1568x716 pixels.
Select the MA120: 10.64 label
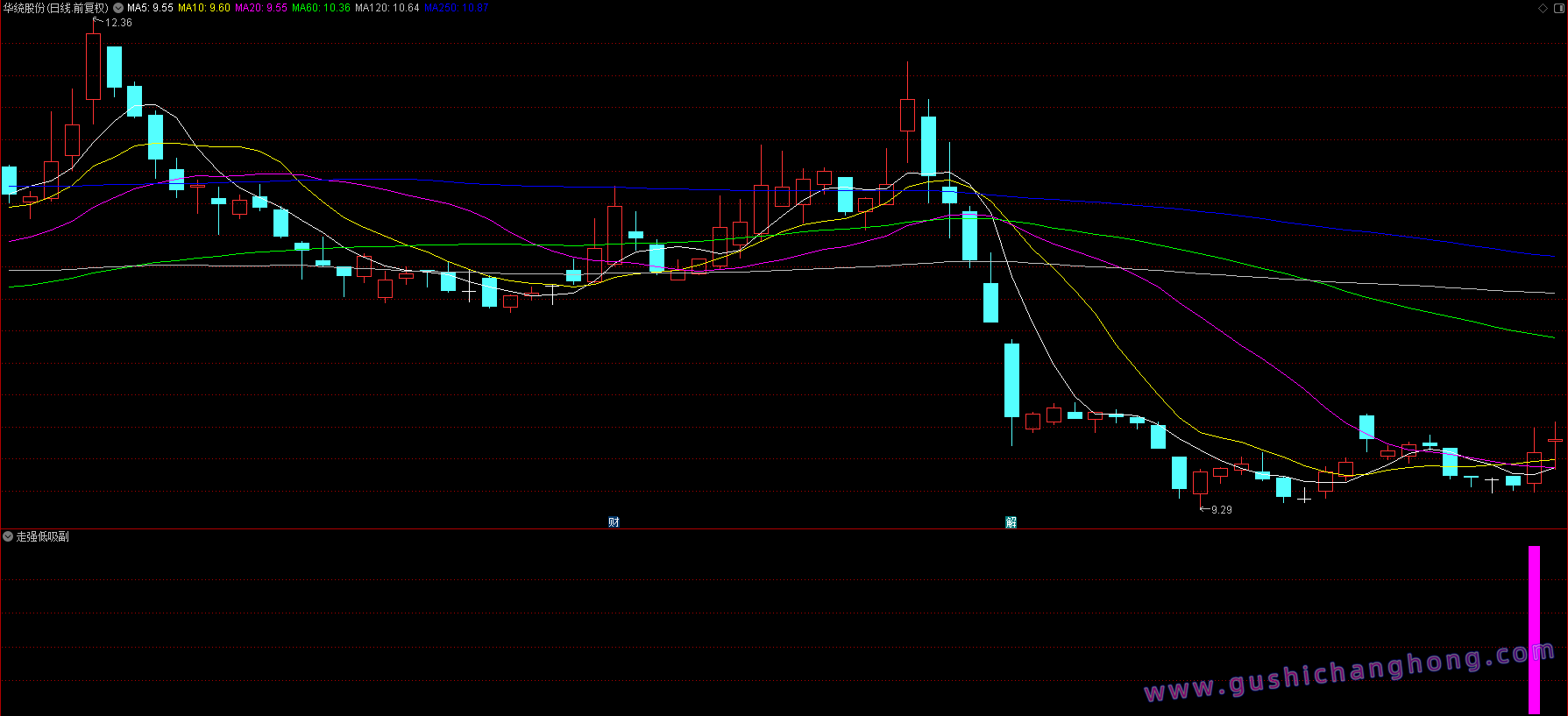[x=387, y=8]
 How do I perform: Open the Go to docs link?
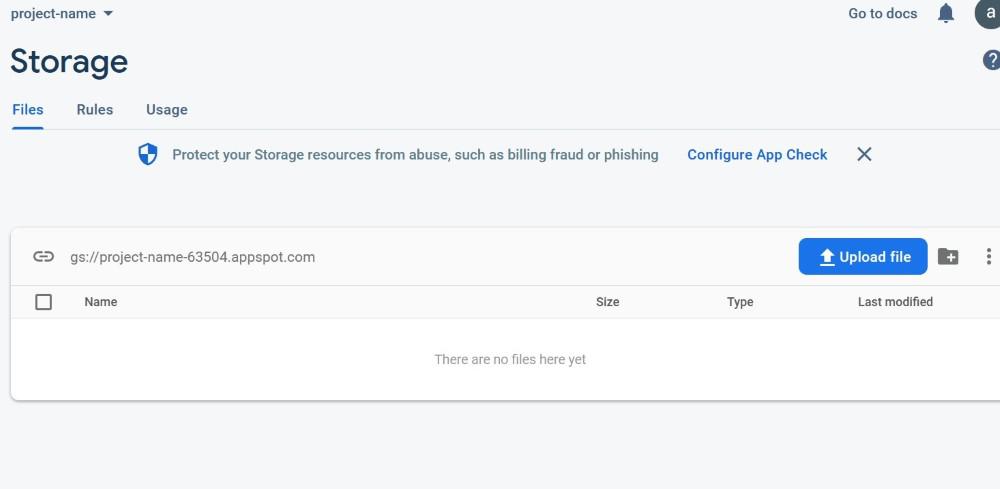point(882,14)
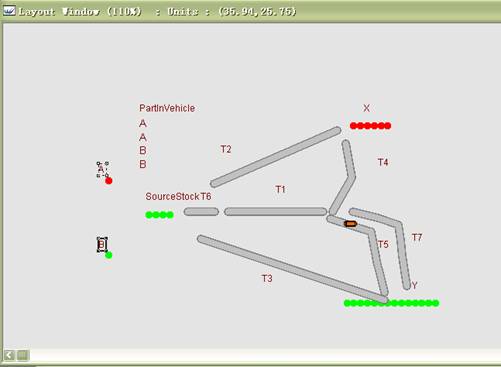The width and height of the screenshot is (501, 367).
Task: Click the green part icon below B
Action: point(109,255)
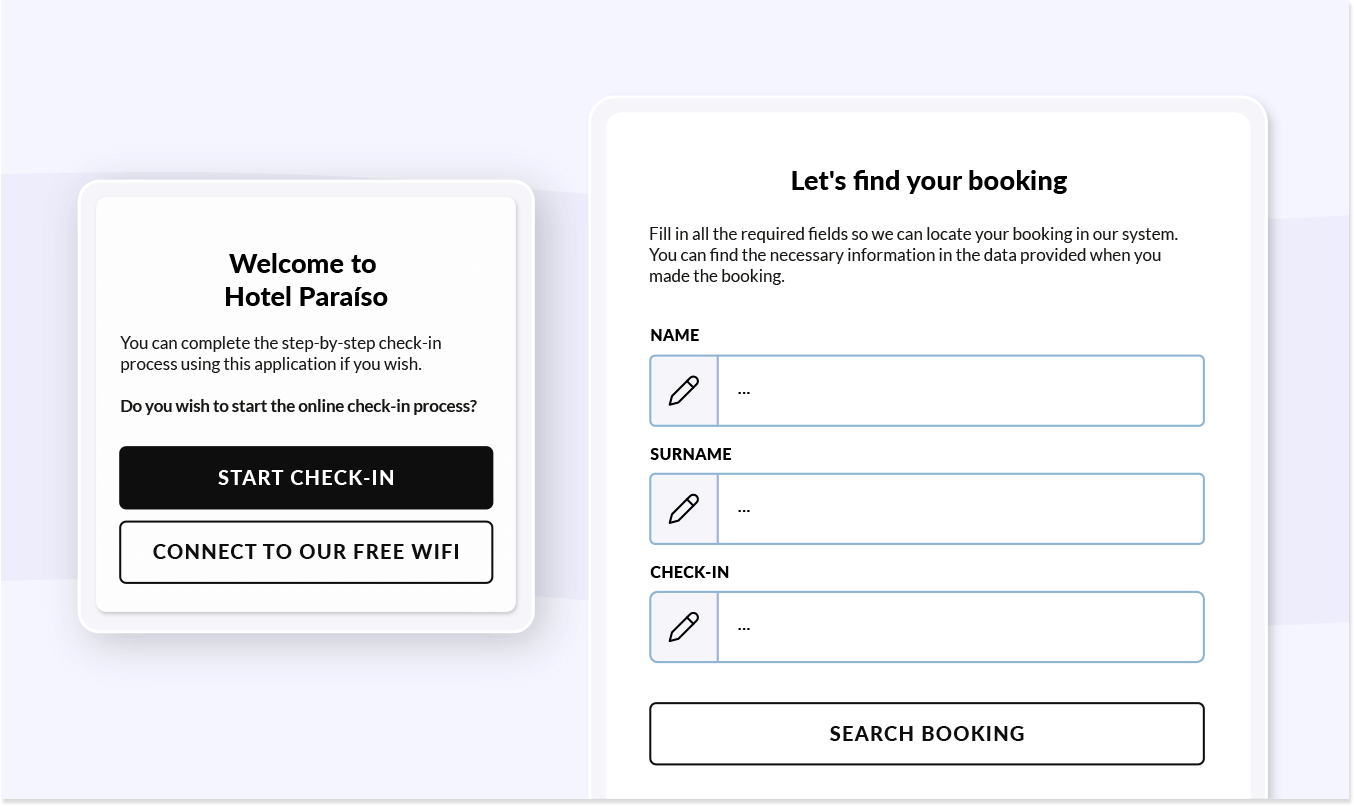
^^^^^^^^^^^^^^^^
■ What you should do:
Each line above should be written out again exactly, and no picture should appear in the copy.

■ Finished exercise:
1568x716 pixels.
Select the MA120: 10.64 label
[x=387, y=8]
 How do I perform: Open the Go to docs link?
point(882,14)
The width and height of the screenshot is (501, 367).
Task: Click the green part icon below B
Action: point(109,255)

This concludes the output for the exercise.